For example, let's say there is one USING. And, let's call
its first operand, address1. E.G., we have something like
"USING address1,B1". Let's call the address of the implicit
item, the address of the second operand of the instruction,
address2. (E.G., we have something like L 3,address2.) The
offset is the value address2-address1. (If this value is
between 0 and 4095, then the second operand is
"addressable.")
If there is more than one USING, then the ASSEMBLER will
check the address associated with each register specified in
a USING. Again, call the address of the first operand in
that register, address1. Offset is again address2-address1.
If the value is between 0 and 4095, we will use that
register as the base register for this instruction. If not,
we keep on trying other registers for one where the offset
is between 0 and 4095. If none can be found, then the second
operand is not "addressable" and an error message will be
generated.
Thus, we see that when we have large arrays, or even a large
amount of code, we will have to use multiple registers.
Otherwise, some of the addresses we will be using will not
be addressable. That is, there will be no base register
that is within 4095 of them.
What happens at run time? How is the base register and
offset that the ASSEMBLER computes as described above, used?
This is where the other instruction, we kept putting in,
becomes useful. That is the BALR 12,0.
BALR Rega,0 loads register Rega with the address of the next
instruction. (This is similar to the BALR Rega,Regb or BAL
Rega,label. Both of these instructions will also load Rega
with the address of the next instruction. However, these
two branch. When we write "BALR Rega,0," the machine just
executes the next instruction. The zero is a special code
meaning don't branch, I just need the address of the next
instruction.)
For example, when we write
BALR RegA,0
USING blah,RegA
blah equ *
L 4,7
A 3,addr1
The BALR will make "RegA" contain the address of "blah" the
next instruction. The assembler will use RegA as the base
register in the "A 3,addr1" instruction. The offset chosen
will be addr1-blah. RegA will contain the address of blah.
When, the "A 3,addr1" is executed, the machine will add the
"addr1-blah" in the offset field to the "blah" contained in
RegA. This, of course, means that the "effective address"
will be "addr1-blah" + "blah." The "-blah" and "blah"
cancel leaving addr1. Recall, an address is computed by
adding the offset plus the base register. (Remember, that
the index register is always zero in implicit addresses and
that means no index-register contents are added.)
Now, that we understand what happens in the simple case of a
single base register, let's learn how to use multiple base
registers.
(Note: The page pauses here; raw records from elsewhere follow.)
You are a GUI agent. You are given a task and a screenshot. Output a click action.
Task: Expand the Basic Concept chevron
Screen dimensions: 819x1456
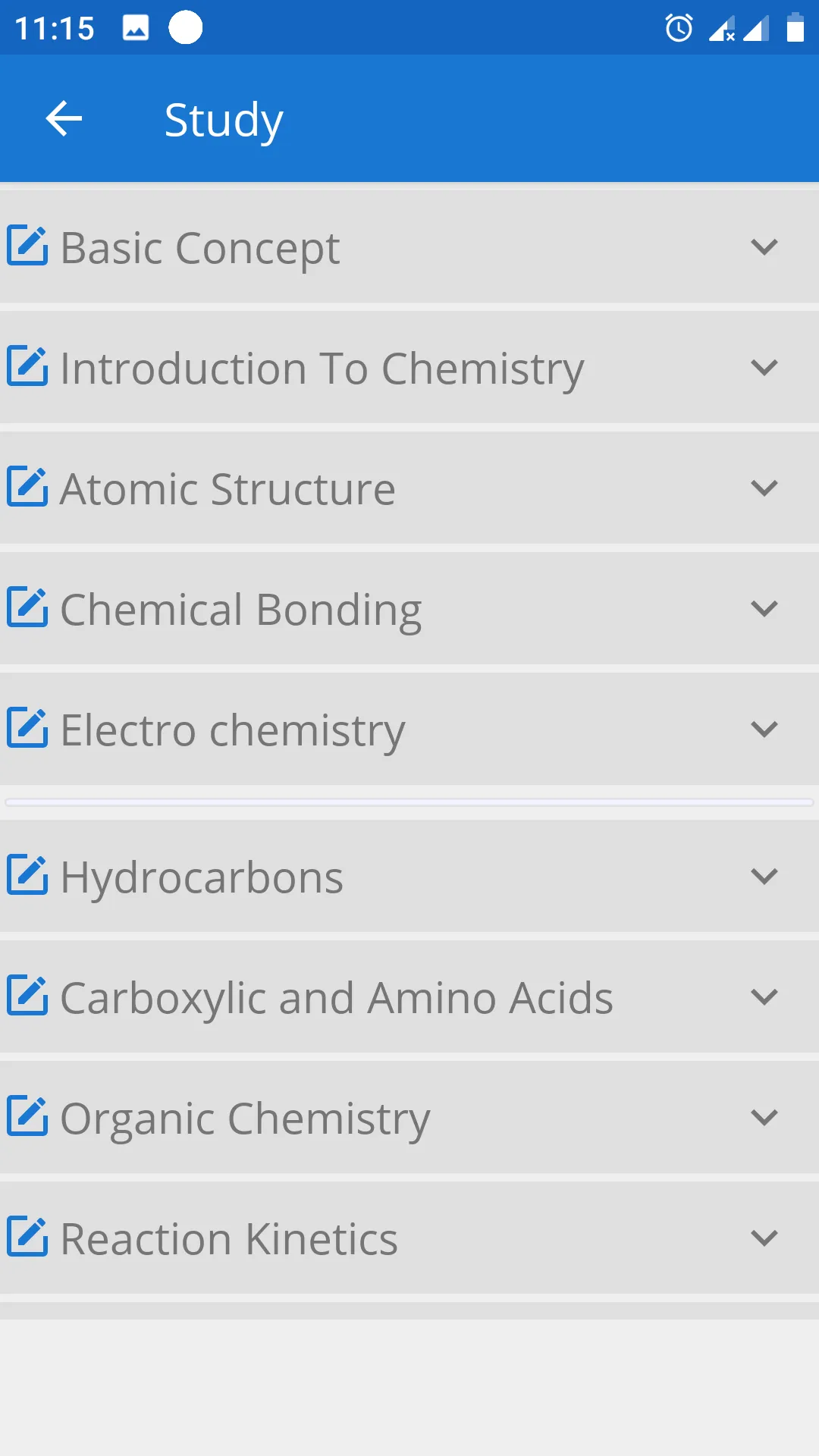[x=764, y=246]
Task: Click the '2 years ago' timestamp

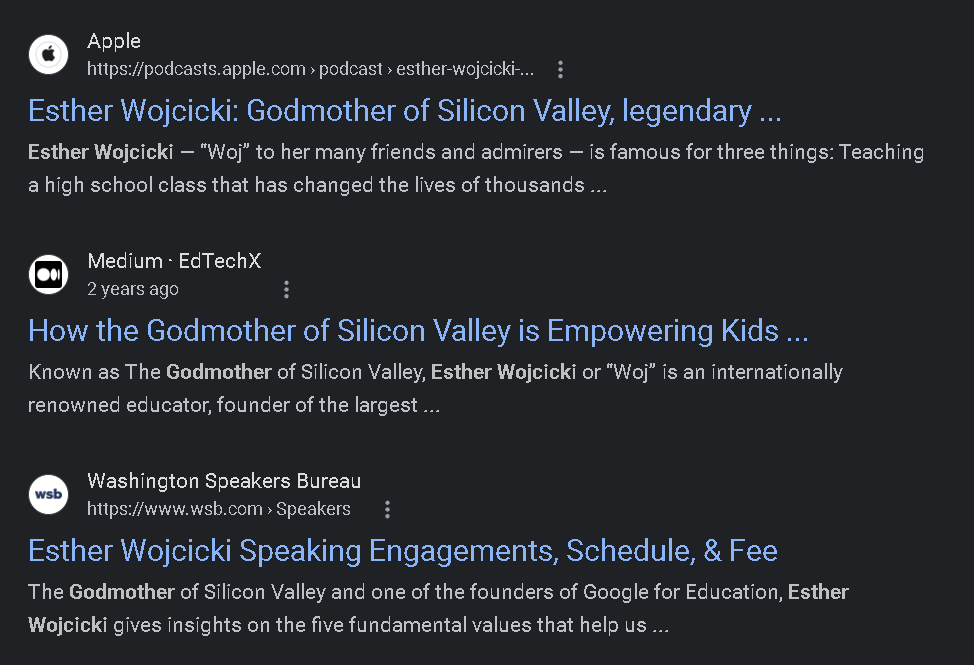Action: 133,289
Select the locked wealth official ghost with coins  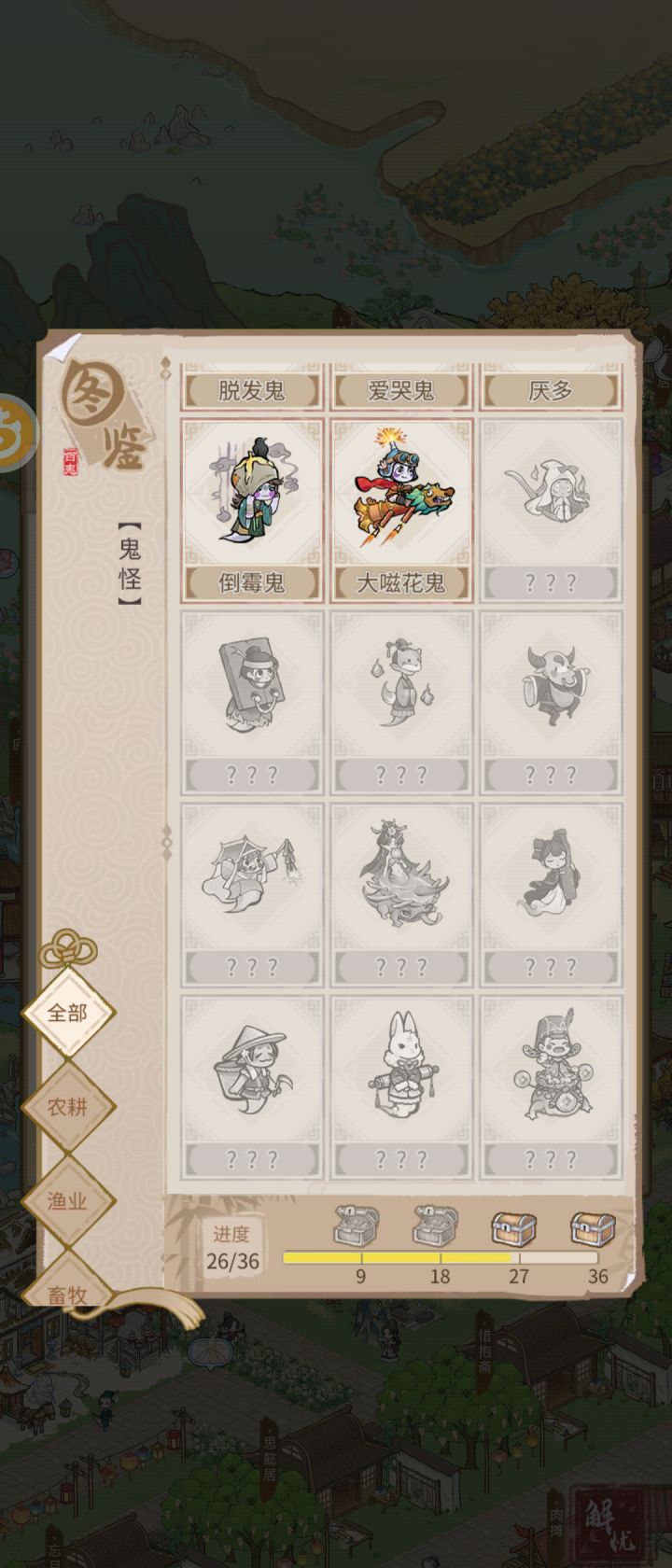click(x=551, y=1086)
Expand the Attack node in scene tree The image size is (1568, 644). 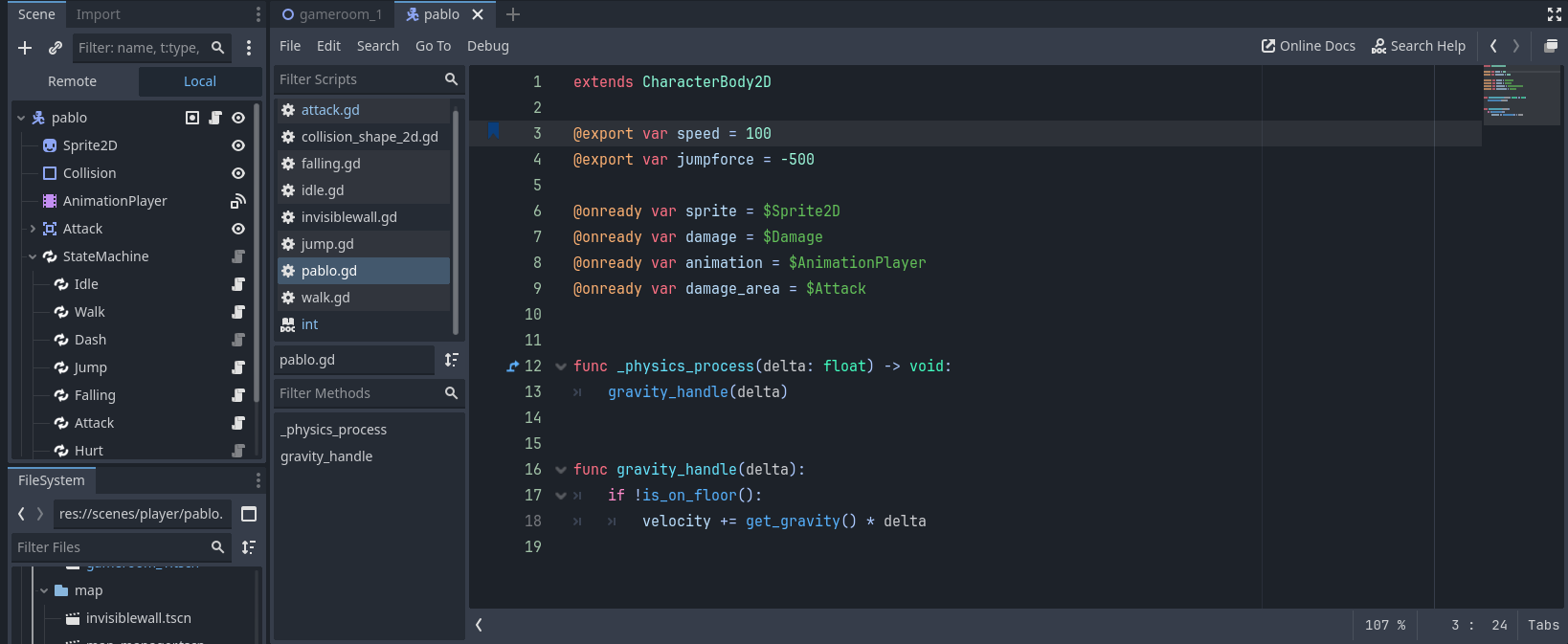[33, 229]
Remember, that we have to do this when our data
or code is so big that there are more than 4096 bytes
between the address in the USING and the last item we need
to address. For each base register used, we have to have
a)a USING statement that will tell the ASSEMBLER which
base register to use (the second argument) and what
address (the first argument) to subtract before
determining the "offset" in the instructions.
b)The statement that will load the base register with the
address specified in the first argument of the USING
instruction. That way, when we add the "addr-first
argument of USING" to the base register, we get the
"addr" used in the instruction.
The first base register, we define with the
BALR RegA,0
USING blah,RegA
For each of the remaining base registers to be defined, we
need to determine two addresses in the program:
The first, loc1, will be some address that is already
addressable. (I.E., it will be a location that will be less
than 4096 bytes from some other address." Ensure, that
there is a label at this location. Call it "lab1") The
second, loc2, will be some address after loc1, that is not
addressable.
At the location, "loc2," we put the ASSEMBLER statement,
length1 equ *-lab1
Often, loc1 will be the beginning of a large array and loc2
will be just after the large array. In this case, "length1"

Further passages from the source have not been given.